Haftadan haftaya tesadüfen ortaya çıkartılan silah depolarını ve sağcı örgüt hücrelerini duyuyoruz. Bu aşırı sağcı çetelerin üyeleri arasında sık sık silahlı kuvvet mensupları, polis ve güvenlik yetkilileri bulunmakta ve şu anda Kuzey Ren-Vestfalya'da polis teşkilatlarındaki sağcı hücrelere yönelik soruşturmalar devam etmektedir. Wuppertal polis teşkilatında henüz hiçbir sağcı Chat grubunun ya da benzerinin ortaya çıkmaması şaşırtıcıdır.

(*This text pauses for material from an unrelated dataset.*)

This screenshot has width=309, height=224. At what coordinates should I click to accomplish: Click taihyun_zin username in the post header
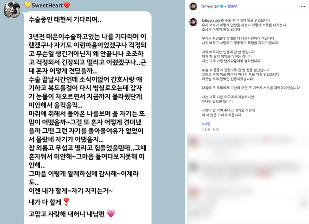(210, 6)
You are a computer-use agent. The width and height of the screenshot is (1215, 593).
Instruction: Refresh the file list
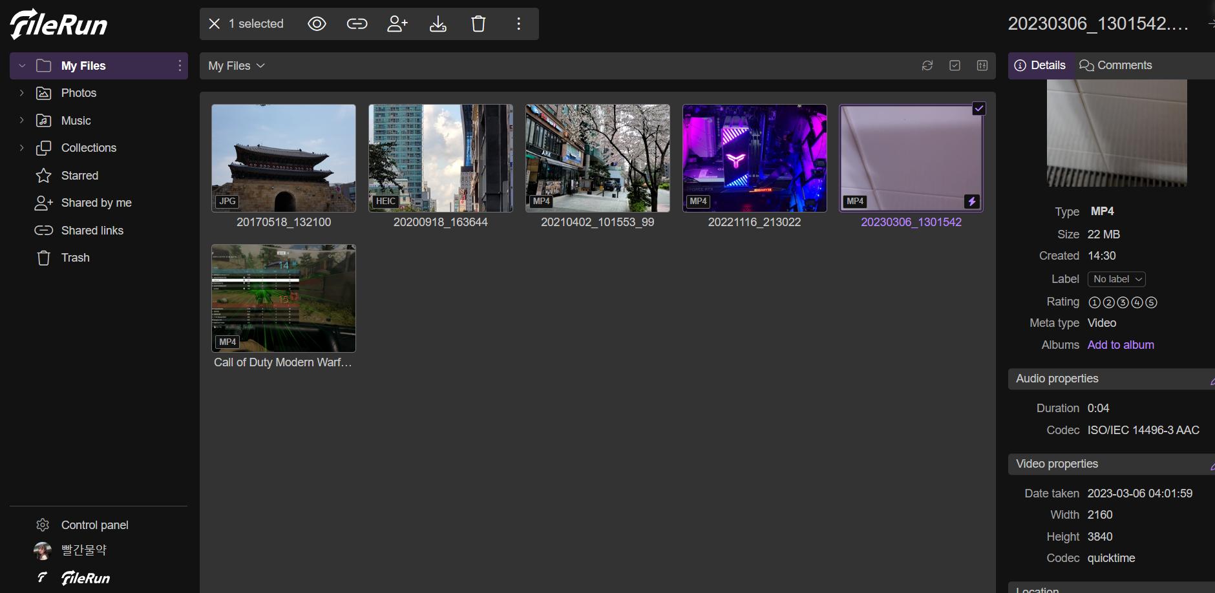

Wuppertal'da göçmenler şu anda her gün resmi yetkili makamların yaptığı ırkçılığı yaşıyor. Devlet dairelerindeki tacizler veya sokaklardaki ya da dükkanlardaki aşağılayıcı polis kontrolleri bu ırkçılığın yol ve yöntemi. Özellikle Wuppertal-Oberbarmen'de yaşayan insanlar medya ve sosyal medya kanallarında nargile barlarında, kafelerinde ve buluşma yerlerinde düzenli olarak kriminel olarak karalanıyor ve ırkçı saldırılara uğruyor. Bu kışkırtmalar, polis ve asayiş dairesi tarafından sözde çeteleşme suçu gerekçe gösterilerek şiddet içeren baskınlarla tamamlanıyor. Ayrıca, Ordnungsamt‘in Corona zamanlarında göçmenlere para cezası vermekten özellikle memnun olması bir tesadüf değil, ancak göçmenlerin kötü çalışma koşulları ve darlaştırılmış yaşam koşulları hala devlet tarafından hoş görülmekte. Ve sağcı çeteler de burada faaliyetlerini devam ettiriyor. 19 Eylül 2020'de, Wuppertal'da 10 kişilik bir grup etrafa gamalı haç işaretleri koyarak sokaklarda yürüdü, daha sonrasında da Kluse ve Karlsplatz’da fiziksel olarak insanlara saldırdı.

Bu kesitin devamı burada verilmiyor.